24. Enfin quelle place faisons-nous collectivement à ce qui édifie l’homme et notamment à la gratuité, au sens du service et à la vie spirituelle ? L’homme ne vit pas seulement de pain et n’est pas qu’un producteur et un consommateur. Ne sommes-nous pas saturés de biens, d’images, de sons et de sollicitations de toutes sortes ? Pour nos enfants, il importe que nous puissions vivre dans une société qui ne soit pas seulement marquée par le tumulte, l’accaparement, le conflit, l’agitation, mais où le calme, la contemplation, le don, la gratitude aient aussi droit de cité. Notre rapport à l’histoire ne peut pas se transformer en regard anachronique unilatéralement négatif sur le passé. Nous avons, au contraire, à puiser dans le meilleur des héritages reçus des ressources pour l’avenir et des raisons d’espérer.
Conclusion
25. Enracinés dans l’expérience baptismale et ecclésiale de la fraternité, nous souhaitons contribuer à la fraternité sociale et universelle. Il ne s’agit pas de confondre les réalités spirituelles et temporelles, mais bien de les articuler. Nous ne sommes pas tiraillés entre notre identité de croyants et notre identité de citoyens parce qu’elles ne se situent pas sur le même plan. Les ressources spirituelles de notre foi emplissent nos cœurs de joie et éclairent nos choix de vie. Elles nous donnent également le goût de contribuer avec tous nos concitoyens, quelles que soient leurs appartenances intellectuelles, spirituelles et culturelles, à plus de justice et de paix. Elles ne nous dispensent pas de respecter les règles légitimes de la vie commune.
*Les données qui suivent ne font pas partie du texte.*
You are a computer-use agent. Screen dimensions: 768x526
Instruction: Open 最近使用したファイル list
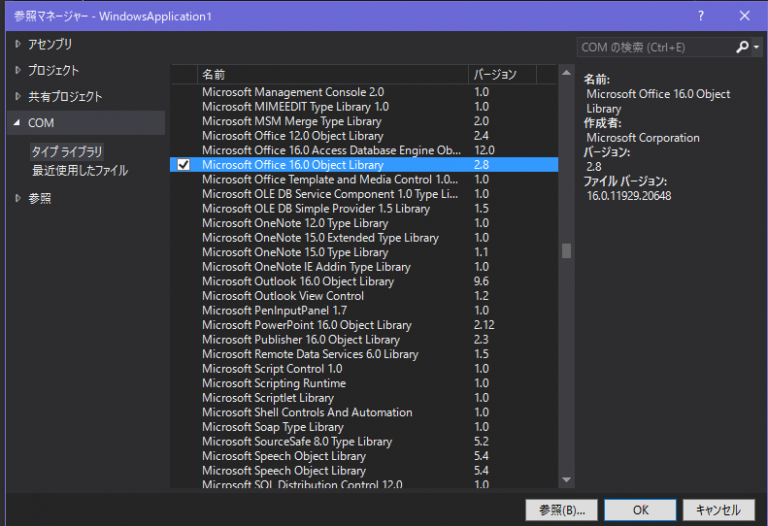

26. Les évêques que nous sommes ne sortent pas de leur rôle en encourageant les chrétiens à exercer pleinement leurs responsabilités de citoyens, c’est-à-dire d’électeurs et d’acteurs du bien commun. Pour autant, nous ne donnons ni ne donnerons de consignes de vote, encourageant plutôt chacun à voter en conscience à la lumière des critères de discernement qu’enseigne le Magistère de l’Église et que nous rappelons dans ce texte. Comme l’écrivait le Cardinal Vingt-Trois en 2011 en introduisant la déclaration Un vote pour quelle société : « Nous devons soigneusement distinguer ce qui relève de l’impossibilité de conscience et ce qui relève d’un choix encore acceptable, même s’il ne correspond pas totalement à nos convictions, parce que, alors, un bien, même modeste, reste réalisable ou peut être sauvegardé, en tout cas davantage que dans d’autres hypothèses. Il ne s’agit pas de se résigner au moindre mal, mais de promouvoir humblement le meilleur possible, sans illusion ni défaitisme, et simplement avec réalisme ».
27. Nous traversons des temps rudes et périlleux. Les échéances qui approchent seront cruciales. Mais la peur est toujours mauvaise conseillère. C’est l’espérance qui ouvre le chemin des choix courageux et salutaires. Dans la foi, nous savons que « l’espérance ne déçoit pas parce que l’amour de Dieu est répandu dans nos cœurs» (Romains 5, 5). Voilà qui nous encourage et nous oblige à un amour qui « se donne de la peine » et à une espérance qui « tienne bon » (cf. 1 Thessaloniciens 1, 3).